As long as you store the wine in good conditions, it should last several years. I have had some red wines make it 10 yrs, though it is probably best to drink after 5 years or so. I've had whites make it nearly as long. I had a mead that was 11 years old that did very well at a tasting earlier this year. I prefer to age all of my wines at least 2-3 years before drinking. 



Also, another key is to use a high quality cork that won't leak over time. *Edited by: dfwwino *


----------



## Wade E (Nov 30, 2008)

I have a few wines that are just at 3 years now and still doing great, as a matter of fact they are tasting better then ever. I do have decent conditions in my cellar and use Georges Perfect agglomerate 1.75 corks. Dont truly know how long they will last and havent checked the S02 level in any now but they sure do taste really good now.


----------



## NorthernWinos (Nov 30, 2008)

Vintage...2005 for us.....





Not many left of those.


----------



## dfwwino (Nov 30, 2008)

2005? I need you to drink some of my wine. My wife has not been drinking much wine in the past year, so my wine is piling up. I also always try to preserve five bottles of every batch for long term aging. Then when the wine gets beyond five years, I open one bottle per year to see the effect of aging. Of course, there are exceptions to every rule and temptation may lead me to violate it.


----------



## Waldo (Nov 30, 2008)

I've got 2 bottles of my 2008 Muscadine left


----------



## NorthernWinos (Nov 30, 2008)

I put a case of each batch away for one year....

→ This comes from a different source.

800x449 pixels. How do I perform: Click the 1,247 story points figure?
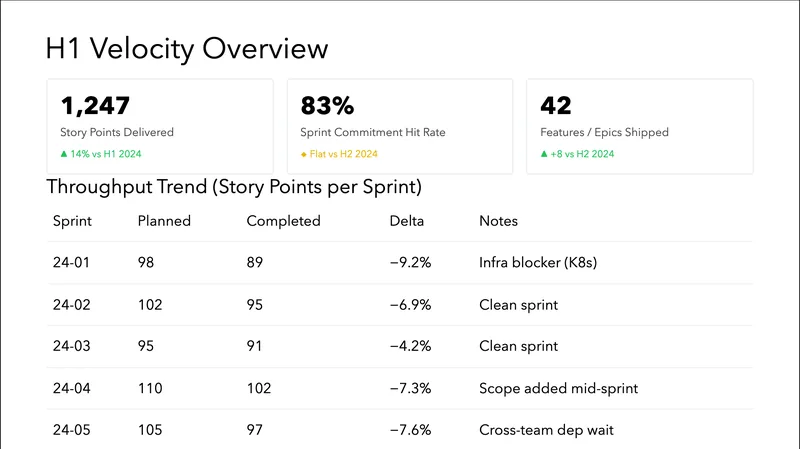(96, 105)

Don't have enough space to put it away for 5 years....


----------



## grapeman (Nov 30, 2008)

I've been putting wine away for years now, but it just doesn't seem to pile up enough to age a lot. It might help if I put it away in the cellar and not my belly!


----------



## smurfe (Dec 1, 2008)

I opened a bottle of 2005 Vintner's Reserve Pinot Grigio that I didn't add any extra K-Meta to and used the short corks on. By all claims I should of drank this wine up within 6 months to enjoy its full potential. The wine was fantastic and not really stored in ideal conditions. It has sat in the rack under a kitchen counter in a clear bottle. I really think some of the claims are purely marketing claims to get you to drink the wine faster and buy more.


----------



## Thumper (Dec 17, 2008)

I just started this venture this past March and have now produced some where between 70 and 90 gallons of wine to date. I also am setting aside at least one case of each batchin a dark cool hide away to store long term. The plan is to begin a one bottle sample every 6 months after the 1st year to find the optimum time to drink each kit.


----------